Perkembangan Jamu Gendong di Era Milenial
Fatma Nur Azhari, Mia Maya Sari
- Sejarah Jamu Gendong
    Indonesia memiliki berbagai macam budaya. Budaya menjadi salah satu unsur penting dalam sebuah negara. Salah satu suku di Indonesia yang terkenal dengan keberagaman budayanya yaitu suku Jawa. Warisan budaya dari para leluhur suku Jawa salah satunya yaitu jamu gendong. Dalam sejarahnya, jamu gendong sudah ada dalam ratusan tahun lalu pada masa kerajaan Hindu dan Buddha. Pada zaman kerajaan Majapahit peracik jamu disebut juga dengan acaraki atau yang sekarang disebut sebagai penjual jamu gendong. Dahulu, jamu hanya diedarkan dengan cara berkeliling desa atau wilayah tempat jualan.
     Jamu keliling dipasarkan pertama kali melalui pesuruh dari dukun herbal bagi masyarakat yang tinggal jauh dari rumah dukun tersebut. Penjualan keliling menggunakan bakul untuk menjadi wadah dari botol-botol jamu yang sudah diolah. Awal mula tradisi istribusi jamu ini dilakukan oleh para lelaki dan perempuan. Para lelaki mendistribusikan jamu dengan cara memikulnya, sedangkan perempuan mendistribusikan jamu dengan cara digendong. Tetapi dengan seiringnya waktu, tenaga laki-laki lebih dibutuhkan dalam bidang pertanian, maka perempuan yang mengganti peran laki-laki untuk menjual jamu.

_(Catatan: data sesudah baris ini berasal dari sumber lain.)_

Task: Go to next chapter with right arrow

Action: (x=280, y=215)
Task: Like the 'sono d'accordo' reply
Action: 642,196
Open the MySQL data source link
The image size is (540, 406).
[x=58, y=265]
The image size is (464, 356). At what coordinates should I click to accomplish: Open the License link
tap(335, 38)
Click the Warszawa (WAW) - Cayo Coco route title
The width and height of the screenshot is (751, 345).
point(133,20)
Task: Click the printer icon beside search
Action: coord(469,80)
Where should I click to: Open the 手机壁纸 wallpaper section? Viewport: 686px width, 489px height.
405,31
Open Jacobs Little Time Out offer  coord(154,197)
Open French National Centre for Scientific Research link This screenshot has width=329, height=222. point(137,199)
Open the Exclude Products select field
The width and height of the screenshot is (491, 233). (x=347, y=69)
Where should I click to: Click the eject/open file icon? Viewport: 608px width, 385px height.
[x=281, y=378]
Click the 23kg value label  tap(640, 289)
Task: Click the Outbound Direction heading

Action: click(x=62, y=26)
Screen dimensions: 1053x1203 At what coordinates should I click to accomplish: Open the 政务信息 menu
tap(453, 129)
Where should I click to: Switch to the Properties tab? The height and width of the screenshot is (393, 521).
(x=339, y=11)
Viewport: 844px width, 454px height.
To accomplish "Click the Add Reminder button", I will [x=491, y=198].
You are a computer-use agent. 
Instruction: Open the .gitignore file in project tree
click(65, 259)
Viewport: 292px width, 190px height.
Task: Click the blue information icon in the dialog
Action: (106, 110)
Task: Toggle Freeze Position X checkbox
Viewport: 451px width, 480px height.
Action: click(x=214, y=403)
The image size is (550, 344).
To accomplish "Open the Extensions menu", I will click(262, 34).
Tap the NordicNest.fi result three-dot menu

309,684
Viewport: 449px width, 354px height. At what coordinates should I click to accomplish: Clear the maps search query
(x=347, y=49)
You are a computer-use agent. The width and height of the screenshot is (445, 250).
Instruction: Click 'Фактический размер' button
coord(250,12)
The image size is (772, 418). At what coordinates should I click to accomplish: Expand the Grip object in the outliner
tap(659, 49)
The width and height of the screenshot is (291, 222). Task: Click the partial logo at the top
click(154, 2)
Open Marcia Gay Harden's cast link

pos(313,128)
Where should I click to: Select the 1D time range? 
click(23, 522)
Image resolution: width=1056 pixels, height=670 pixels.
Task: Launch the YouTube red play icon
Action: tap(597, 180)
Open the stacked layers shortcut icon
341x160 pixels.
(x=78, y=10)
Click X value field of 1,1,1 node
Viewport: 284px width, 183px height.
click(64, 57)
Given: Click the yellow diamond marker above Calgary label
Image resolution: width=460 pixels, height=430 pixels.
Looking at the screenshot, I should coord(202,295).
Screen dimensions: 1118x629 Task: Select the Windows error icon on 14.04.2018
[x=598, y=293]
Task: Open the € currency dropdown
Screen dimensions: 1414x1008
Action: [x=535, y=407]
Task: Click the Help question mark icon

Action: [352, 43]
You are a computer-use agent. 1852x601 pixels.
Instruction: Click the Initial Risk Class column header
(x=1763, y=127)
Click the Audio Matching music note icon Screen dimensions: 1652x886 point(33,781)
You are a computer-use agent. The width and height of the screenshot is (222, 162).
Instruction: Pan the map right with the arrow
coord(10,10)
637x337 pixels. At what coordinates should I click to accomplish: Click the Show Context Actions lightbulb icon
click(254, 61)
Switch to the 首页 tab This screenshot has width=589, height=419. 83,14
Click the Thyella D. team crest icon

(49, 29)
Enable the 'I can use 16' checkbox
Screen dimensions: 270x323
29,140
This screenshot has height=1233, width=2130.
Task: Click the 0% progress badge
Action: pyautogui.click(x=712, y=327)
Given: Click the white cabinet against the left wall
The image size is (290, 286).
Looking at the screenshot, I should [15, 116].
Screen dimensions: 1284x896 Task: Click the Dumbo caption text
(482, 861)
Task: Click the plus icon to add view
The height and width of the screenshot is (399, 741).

    Sejak saat itu istilah "Jamu Gendong" terkenal karena banyaknya perempuan saat itu yang berjualan jamu. Perempuan yang menjadi dominan dalam berjualan jamu menyebabkan banyak pelanggan jamu tersebut adalah para laki-laki, hal ini didorong oleh ketertarikan lakilaki pada pedagang jamu yang dinilai lemah lembut dan halus. Pedagang perempuan mempunyai ciri khas dalam berjualan seperti seringnya memakai kebaya dan kain batik untuk menggendong bakul. Hal ini masih berlangsung sampai sekarang dan menjadi sebuah tradisi turun temurun dalam dunia jamu, adapun komunitas yang cukup besar antar pedagangnya. Seiring berkembangnya zaman yang semakin modern dan serba mudah, jamu gendong perlahan mengganti cara distribusinya dengan menggunakan kendaraan seperti motor. Penggunaan motor sebagai transportasi untuk mendistribusikan jamu dinilai efektif dari menghemat tenaga sampai meraup konsumen yang lebih banyak karena waktu yang digunakan untuk berkeliling akan lebih cepat.
- Jamu, minuman warisan leluhur
    Kata jamu berasal dari bahasa Jawa kuno, yaitu jampi atau usodo. Jampi atau usodo memiliki arti penyembuhan menggunakan ramuan obat-obatan atau doa-doa. Istilah jampi banyak ditemukan pada naskah kuno, seperti pada naskah Gatotkacasraya yang ditulis oleh Mpu Panuluh dari Kerajaan Kediri pada masa Raja Jayabaya.
   Jamu merupakan warisan leluhur yang sangat berharga. Minuman ini telah memegang peranan penting dalam pemeliharaan kesehatan dan kebugaran masyarakat nusantara sejak ratusan tahun silam.
   Secara sederhana, jamu dapat juga disebut sebagai obat herbal asli Indonesia yang diracik menggunakan bahan-bahan alami untuk menjaga kesehatan dan juga menyembuhkan penyakit. Bahan-bahan yang digunakan cukup mudah ditemukan di lingkungan seperti daun, rimpang, batang, buah, bunga, dan kulit batang.
    Jamu sendiri memiliki beberapa jenis, mulai dari yang berbentuk kapsul, tablet, sachet, hingga tradisional seperti jamu gendong. Dari berbagai jenis tersebut, jamu tradisional atau yang lebih dikenal dengan jamu gendong masih digemari masyarakat dari bermacam kalangan.
- Arti dari menggendong bakul jamu
     Jamu gendong adalah jamu hasil produksi rumahan (home industry). Jamu ini dijajakan dengan cara memasukkannya ke dalam botol-botol. Kemudian, botol-botol ini disusun secara rapi di dalam bakul. Setelah itu, penjual jamu akan menggendong bakul yang berisi jamu tersebut saat berjualan. Itulah sebabnya, jamu ini dikenal sebagai jamu gendong.
     Biasanya para penjual jamu gendong memasarkan dagangannya dengan cara berkeliling setiap hari. Penjual jamu gendong kebanyakan adalah kaum hawa. Hal ini karena dahulu tenaga laki-laki lebih diperlukan dalam bidang pertanian.